The judgment in Whirlpool’s appeal against sentence was delivered by Lord Chief Justice Burnett on 20 December 2017 and shed some much needed light on the approach to sentencing of “very large” organisations with substantial turnover and poor profitability.
In 2014, Whirlpool had a recorded turnover of £672,842,000 and in 2015 the company’s recorded turnover was £710,798,000. In 2014, the company’s profit before tax was £24,738,000, but in 2015, the company experienced a loss of £165,041,000.
The sentencing court had determined that the “starting point” for the fine should be £1.2 million, then, on account of there being no aggravating factors and a wealth of mitigating factors, and on the basis that the company pleaded guilty straight away, the fine was reduced to £700,000.
On appeal, the Court took a different approach to the applicability of the sentencing guidelines. Whilst agreeing that Whirlpool is still within the category of “very large” organisations, it determined that the appropriate starting point was £250,000. This was as a result of the appeal Court considering that the sentencing Court had not applied the sentencing guidelines correctly to Whirlpool at the start of the process. The fine was then adjusted to £500,000 to take into account the company’s substantial turnover. This amount was reduced to £450,000 to take into account the company’s significant mitigating factors. Then the fine was finally reduced again to £300,000 (reduced by 1/3) to take account of the company’s early guilty plea.
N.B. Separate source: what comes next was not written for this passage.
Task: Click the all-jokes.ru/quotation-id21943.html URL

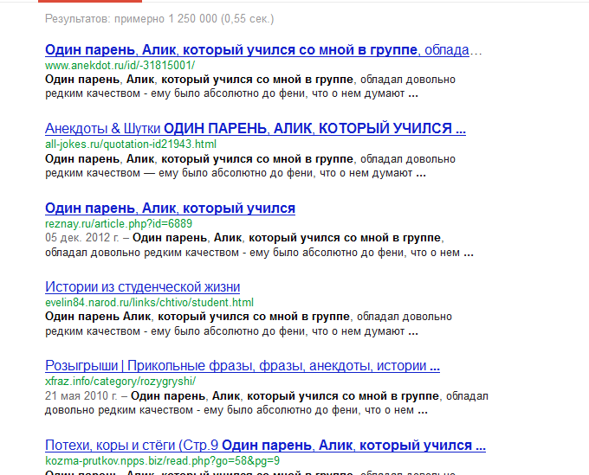Action: [131, 144]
In this case the appeal court did not give weight to Whirlpool’s arguments that its low profit margins should be taken into account. The reason for this was that the company’s profits were unusually affected during the period concerned by the unprecedented losses suffered by the company after it was required to roll out a national programme of repairs for thousands of potentially dangerous tumble dryers.
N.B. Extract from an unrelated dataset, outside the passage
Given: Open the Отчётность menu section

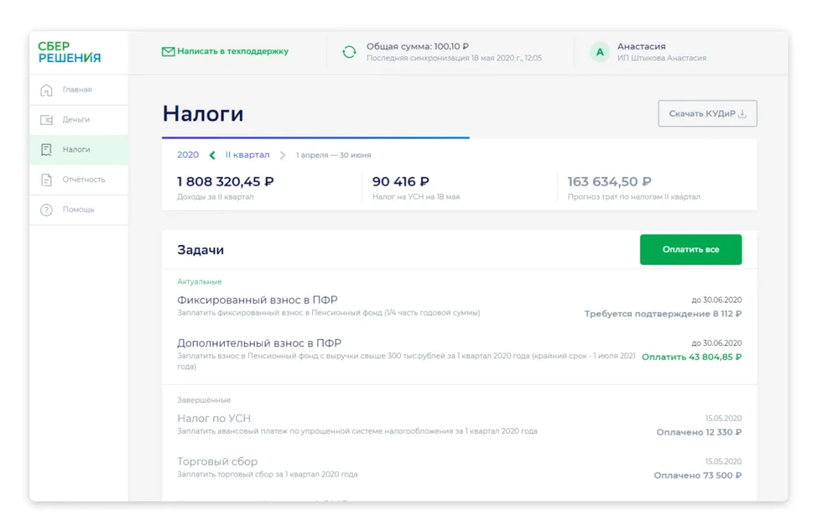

Since the implementation of the sentencing guidelines, much publicity has resulted from the fact that a company’s turnover is one of the key factors that influences determination of the fine to be imposed. This case is a good illustration of the fact that profitability of a company is relevant and should also be taken into account by the Court.
The guidelines state that “If an organisation has a small profit margin relative to its turnover, downward adjustment may be needed. If it has a large profit margin, upward adjustment may be needed.”
Lord Chief Justice Burnett gave further guidance in respect of this aspect of the guidelines by confirming that “an organisation with a consistent recent history of losses is likely to be treated differently from one with consistent profitability.”
The appeal judgment constitutes another step forward in determining what companies with significant turnovers can expect if they fall below the required standard of health and safety.
Posted on: 05/01/2018
This article is for general guidance only. It provides useful information in a concise form. Action should not be taken without obtaining specific legal advice.